*Pasaje citado:*
····················
Porque la atención se desvía a la calle, poblada de fenómenos. No
son las tiendas. Que, por cierto, ¿qué ha sido de las cuevas de
Alí Babá que yo recordaba de cuando era pequeña, repletas de
bourbon y ginebra, de quesos de bola, de ladrillos de chocolate con
pasas? Ahora predominan las perfumerías ¿Acaso la prosperidad mitológica de este territorio ha
pasado a medirse en frascos de colonia pija per capita? Curioso, que en
los escaparates se haya sustituido vicio por esencias artificiales.
Pero digo que lo que encandila es la manada. Imposible clasificarla.
Imposible individualizar. Miras y te ríes. ¿Qué es esto, una
reserva zoológica? Lo más feo de la raza ibérica cruzado con lo
más feo de la raza anglosajona cruzado con lo más feo del Medio y
el Lejano Oriente, y todo ello sazonado con genes de los inevitables
macacos. Barrigas rubicundas, barrigas renegridas, raíces del pelo
oscuras, raíces del pelo canosas. Pies que tuercen hacia dentro,
pies que tuercen hacia fuera. Si alguna vez te sientes feo, pasea por
aquí. Te creerás un Gary Cooper, una Ava Gardner.
Cuando consigues dejar de mirar a los monitos. |
Y
escuchas y te ríes. Un matrimonio que debe andar por la octava
década de vida nos bloquea el camino. Parecen mis abuelos y, sin
embargo, tienen que ser lugareños, no hay más remedio. Andan tan
lentito, apoyados el uno en el otro, y cada uno en su bastón, que de
visita, está claro, no pueden estar. Eh que no tieneh que arrahtrá
loh pieh, Meri, le dice mi abuelo a mi abuela. Hijo, qué hago, si
loh tengo mu malamente, responde ella. Yo los amo de inmediato. “Mu
malamente”. Quintaesencia del habla de mi calle. Y te ríes,
bajito, claro, y sin comentarios, que esta jodida pintoresca gente
te entiende mejor que si fueras de la familia, y vaya, la sensación
de vivir dentro de un chiste ya no te abandona. Gibraltar es un
rincón feliz del mundo. ¿Así que eres británico? Of
course, pichita. God
save the queen.
····················
(Datos recopilados)
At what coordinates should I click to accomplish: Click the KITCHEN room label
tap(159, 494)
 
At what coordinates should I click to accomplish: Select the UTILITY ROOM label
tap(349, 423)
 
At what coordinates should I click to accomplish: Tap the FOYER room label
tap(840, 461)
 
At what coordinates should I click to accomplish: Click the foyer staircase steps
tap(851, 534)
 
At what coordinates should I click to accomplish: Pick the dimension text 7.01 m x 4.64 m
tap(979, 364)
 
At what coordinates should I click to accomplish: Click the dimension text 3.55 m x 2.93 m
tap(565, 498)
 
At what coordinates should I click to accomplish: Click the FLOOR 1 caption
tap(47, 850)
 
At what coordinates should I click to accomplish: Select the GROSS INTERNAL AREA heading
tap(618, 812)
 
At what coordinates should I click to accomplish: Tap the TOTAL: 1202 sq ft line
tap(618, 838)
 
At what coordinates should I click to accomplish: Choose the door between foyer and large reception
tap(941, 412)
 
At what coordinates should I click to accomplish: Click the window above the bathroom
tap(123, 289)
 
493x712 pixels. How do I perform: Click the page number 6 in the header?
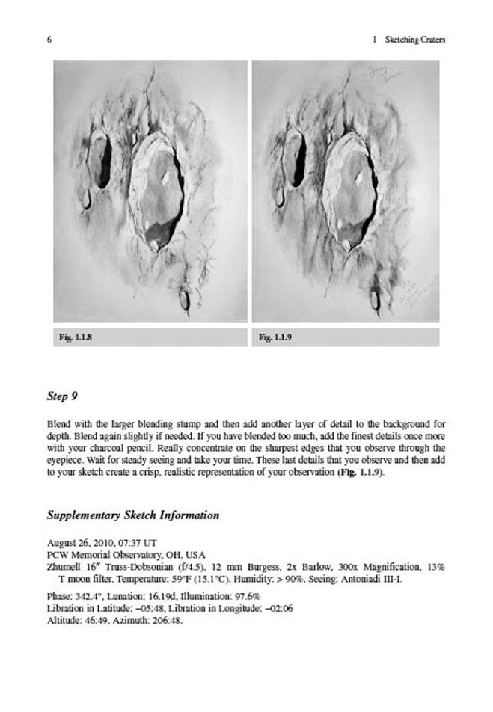[49, 40]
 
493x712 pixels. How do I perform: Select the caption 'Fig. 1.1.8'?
[75, 338]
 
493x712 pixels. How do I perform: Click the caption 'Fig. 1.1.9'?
[275, 338]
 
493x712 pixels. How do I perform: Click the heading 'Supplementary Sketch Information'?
[133, 515]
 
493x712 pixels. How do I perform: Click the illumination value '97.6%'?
[243, 597]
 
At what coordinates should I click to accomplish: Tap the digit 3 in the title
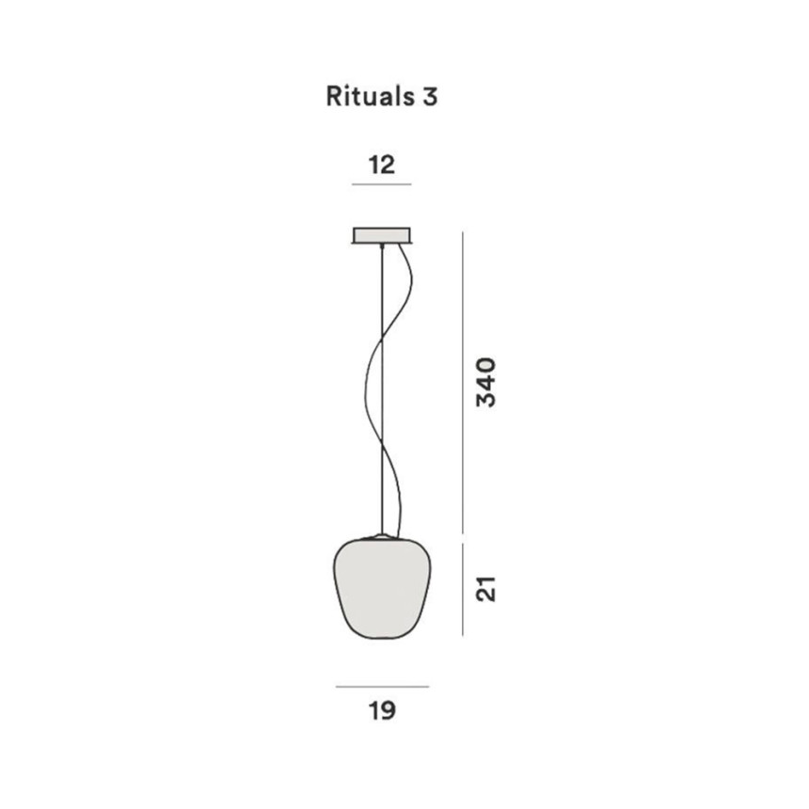(x=430, y=97)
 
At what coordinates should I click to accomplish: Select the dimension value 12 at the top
(x=382, y=166)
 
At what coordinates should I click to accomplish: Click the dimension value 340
(x=486, y=382)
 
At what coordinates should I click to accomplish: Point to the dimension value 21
(x=486, y=589)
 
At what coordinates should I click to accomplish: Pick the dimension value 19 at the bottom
(x=382, y=710)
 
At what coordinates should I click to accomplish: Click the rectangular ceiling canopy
(x=382, y=235)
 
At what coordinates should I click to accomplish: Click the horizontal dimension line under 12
(x=382, y=184)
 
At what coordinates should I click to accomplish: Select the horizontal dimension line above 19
(x=382, y=687)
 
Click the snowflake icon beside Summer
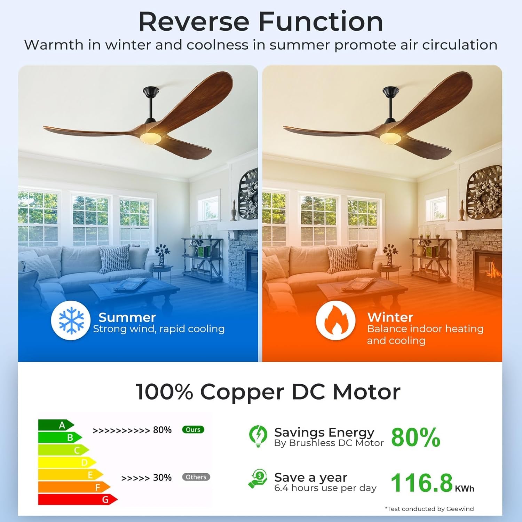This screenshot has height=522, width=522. point(71,320)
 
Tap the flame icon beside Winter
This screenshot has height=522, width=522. point(336,320)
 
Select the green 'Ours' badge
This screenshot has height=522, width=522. point(193,430)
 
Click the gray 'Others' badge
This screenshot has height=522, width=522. point(196,477)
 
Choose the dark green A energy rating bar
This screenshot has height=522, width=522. point(56,425)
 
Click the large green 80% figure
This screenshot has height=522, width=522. point(416,437)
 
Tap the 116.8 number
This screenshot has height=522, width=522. point(421,483)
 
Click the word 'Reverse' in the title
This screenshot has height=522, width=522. point(194,22)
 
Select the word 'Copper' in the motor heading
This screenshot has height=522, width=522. point(242,392)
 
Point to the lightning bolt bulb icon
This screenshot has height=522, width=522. point(258,435)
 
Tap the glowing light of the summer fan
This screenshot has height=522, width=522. point(151,137)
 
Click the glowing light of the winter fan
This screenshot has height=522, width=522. point(390,137)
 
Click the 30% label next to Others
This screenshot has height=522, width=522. point(162,477)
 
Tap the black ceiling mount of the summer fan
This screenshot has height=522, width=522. point(151,92)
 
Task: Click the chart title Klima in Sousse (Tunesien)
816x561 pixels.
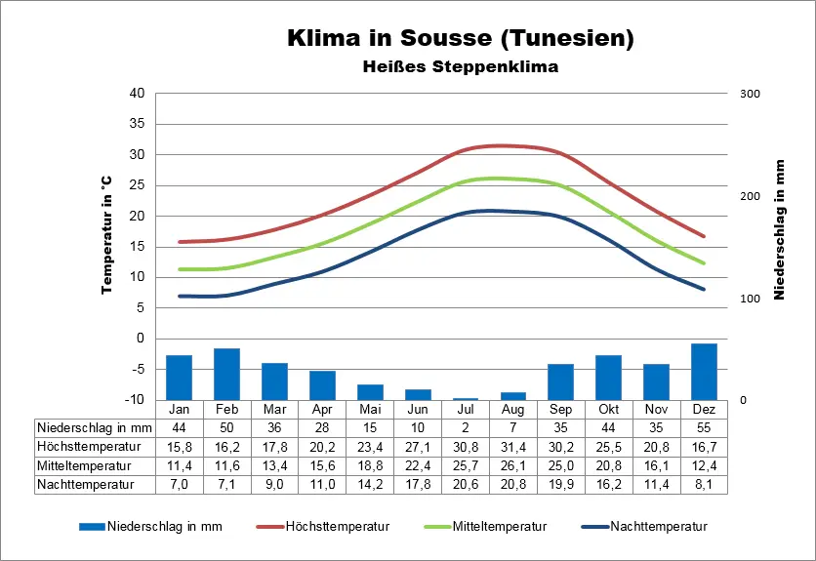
····················
*Inténtalo:*
Por favor, repite sin cambios el fragmento del pasaje sobre Gibraltar que va desde "Porque la atención" hasta "por esencias artificiales.".

*Respuesta escrita:*
Porque la atención se desvía a la calle, poblada de fenómenos. No
son las tiendas. Que, por cierto, ¿qué ha sido de las cuevas de
Alí Babá que yo recordaba de cuando era pequeña, repletas de
bourbon y ginebra, de quesos de bola, de ladrillos de chocolate con
pasas? Ahora predominan las perfumerías ¿Acaso la prosperidad mitológica de este territorio ha
pasado a medirse en frascos de colonia pija per capita? Curioso, que en
los escaparates se haya sustituido vicio por esencias artificiales.